Saying Good Morning is a Big Deal for Me

It wasn’t an instantaneous cure, however it helped

I have been anxious for quite some time now. The anxiety is getting so bad now that I am afraid of even stepping foot outside. I worry about everything plus I’m not sure if it is safe for me to go anywhere at all. I don’t prefer it when people look at me, plus I want to run away. I worry about whether someone is going to hurt me. I don’t even want to hear someone say good morning. I knew I was going to drive myself totally crazy, but I couldn’t help it. It all started when my cousin was killed in a road rage incident, plus it is just getting worse as time goes on. I talked to a psychoanalyst, plus he told me that all I needed was time. I needed to get over the trauma in due time, but I didn’t feel how.

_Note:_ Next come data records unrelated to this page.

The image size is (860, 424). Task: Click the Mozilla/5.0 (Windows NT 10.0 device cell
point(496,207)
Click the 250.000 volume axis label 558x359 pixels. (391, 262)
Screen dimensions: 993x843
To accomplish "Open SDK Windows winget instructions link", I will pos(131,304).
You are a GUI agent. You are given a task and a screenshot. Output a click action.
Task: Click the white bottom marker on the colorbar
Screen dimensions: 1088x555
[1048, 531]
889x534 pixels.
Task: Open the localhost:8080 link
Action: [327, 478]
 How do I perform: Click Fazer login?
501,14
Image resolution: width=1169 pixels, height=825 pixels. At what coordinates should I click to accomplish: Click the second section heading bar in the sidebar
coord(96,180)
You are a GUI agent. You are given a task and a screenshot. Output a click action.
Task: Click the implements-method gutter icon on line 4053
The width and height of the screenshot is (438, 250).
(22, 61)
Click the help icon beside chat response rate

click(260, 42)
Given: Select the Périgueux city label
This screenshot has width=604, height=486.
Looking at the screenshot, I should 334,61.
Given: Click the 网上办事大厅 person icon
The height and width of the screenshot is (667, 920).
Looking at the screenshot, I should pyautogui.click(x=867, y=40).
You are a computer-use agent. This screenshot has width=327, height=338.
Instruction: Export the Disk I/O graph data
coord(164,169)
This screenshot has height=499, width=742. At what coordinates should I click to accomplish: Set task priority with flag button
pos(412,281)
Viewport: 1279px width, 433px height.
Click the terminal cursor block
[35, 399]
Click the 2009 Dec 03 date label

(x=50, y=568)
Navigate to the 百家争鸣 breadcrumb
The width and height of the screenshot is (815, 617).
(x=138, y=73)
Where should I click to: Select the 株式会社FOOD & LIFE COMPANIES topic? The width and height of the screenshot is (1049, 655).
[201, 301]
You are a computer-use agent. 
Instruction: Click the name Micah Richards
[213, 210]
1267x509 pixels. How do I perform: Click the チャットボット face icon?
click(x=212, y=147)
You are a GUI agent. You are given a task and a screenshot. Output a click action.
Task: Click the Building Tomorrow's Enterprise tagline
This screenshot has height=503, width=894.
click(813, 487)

He tried to get me join others in a group therapy and support group, but I just couldn’t because I would have had to leave the home to do this. Since my best friend was the only a single I allowed in my house, my doctor talked to my friend. The doctor explained to my friend that he thought with the help of medical marijuana, I may be able to realign my thinking. Instead of antidepressants which could make my condition worse, I was going to be trying therapy via marijuana. The doctor suggested I use marijuana edibles instead of inhaling the marijuana. It wasn’t an instantaneous cure, however it helped. Within a quarter of a year, I was taking small trips outside with my best friend. I was talking to people plus I could sometimes even say good morning.